(Stored data)

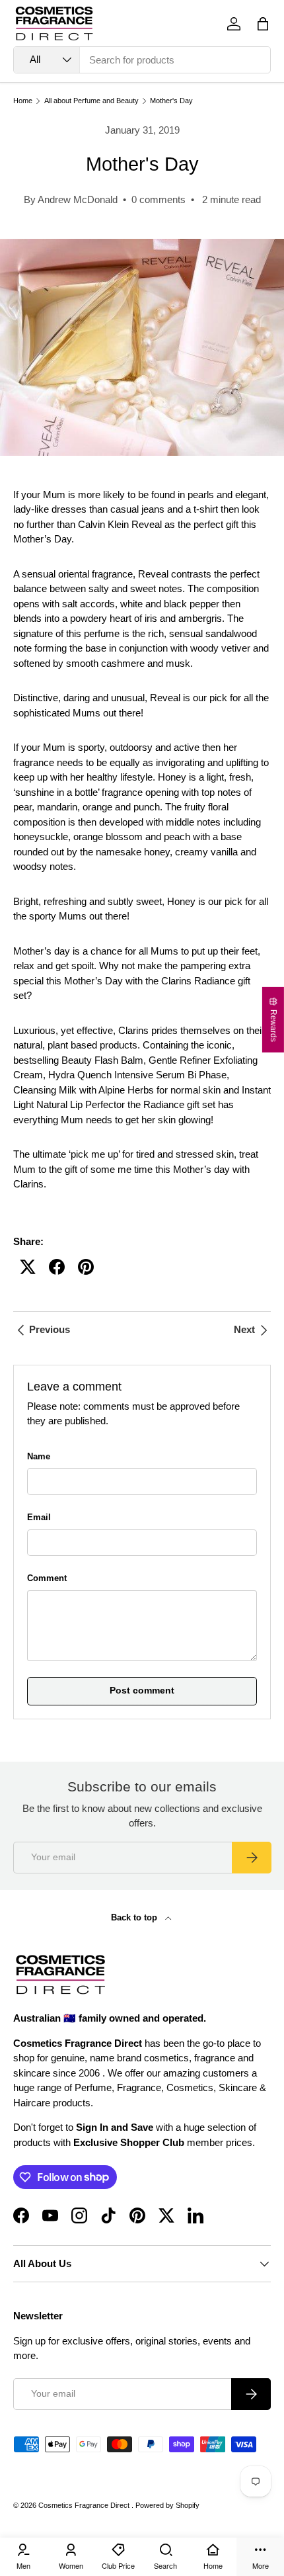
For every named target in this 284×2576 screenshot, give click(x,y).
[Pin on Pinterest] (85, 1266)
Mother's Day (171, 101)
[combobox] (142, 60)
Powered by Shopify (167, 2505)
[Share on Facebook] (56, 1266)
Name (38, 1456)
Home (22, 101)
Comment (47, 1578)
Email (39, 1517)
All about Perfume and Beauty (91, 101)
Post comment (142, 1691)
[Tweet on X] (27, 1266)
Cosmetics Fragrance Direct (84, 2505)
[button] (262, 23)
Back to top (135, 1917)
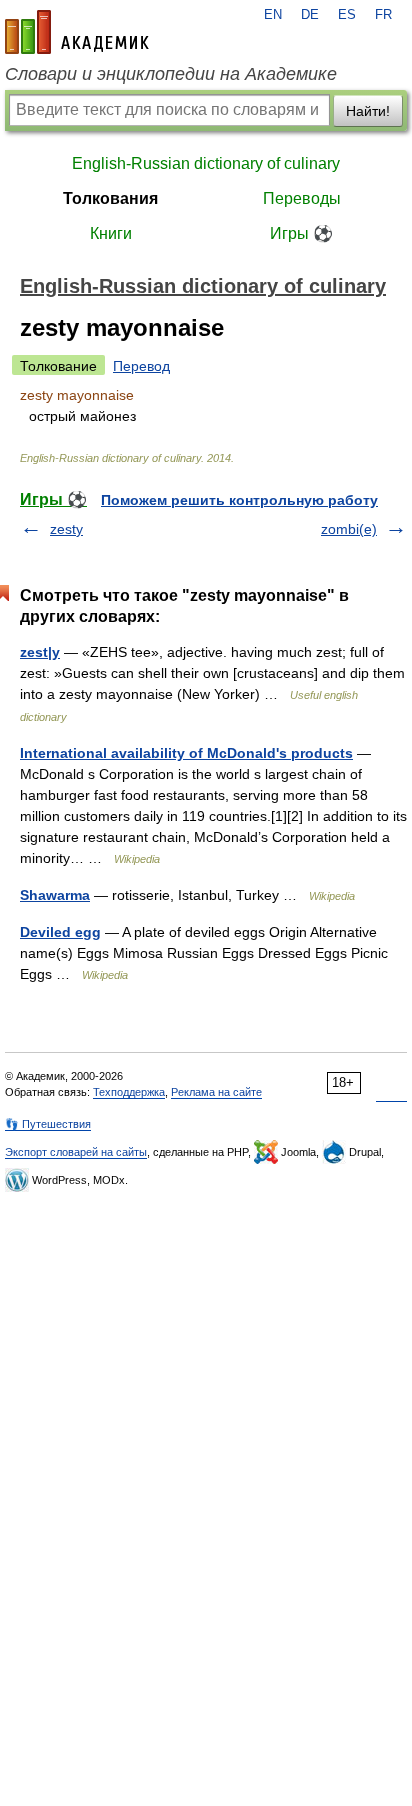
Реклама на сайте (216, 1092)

▶ [AIM OF THE EXERCISE]:
Could you copy the data above exactly, leaving the pictures out?

▶ [EXERCISE OUTPUT]:
For every named target in this 284×2576 screenshot, give click(x,y).
[Pin on Pinterest] (85, 1266)
Mother's Day (171, 101)
[combobox] (142, 60)
Powered by Shopify (167, 2505)
[Share on Facebook] (56, 1266)
Name (38, 1456)
Home (22, 101)
Comment (47, 1578)
Email (39, 1517)
All about Perfume and Beauty (91, 101)
Post comment (142, 1691)
[Tweet on X] (27, 1266)
Cosmetics Fragrance Direct (84, 2505)
[button] (262, 23)
Back to top (135, 1917)
Реклама на сайте (216, 1092)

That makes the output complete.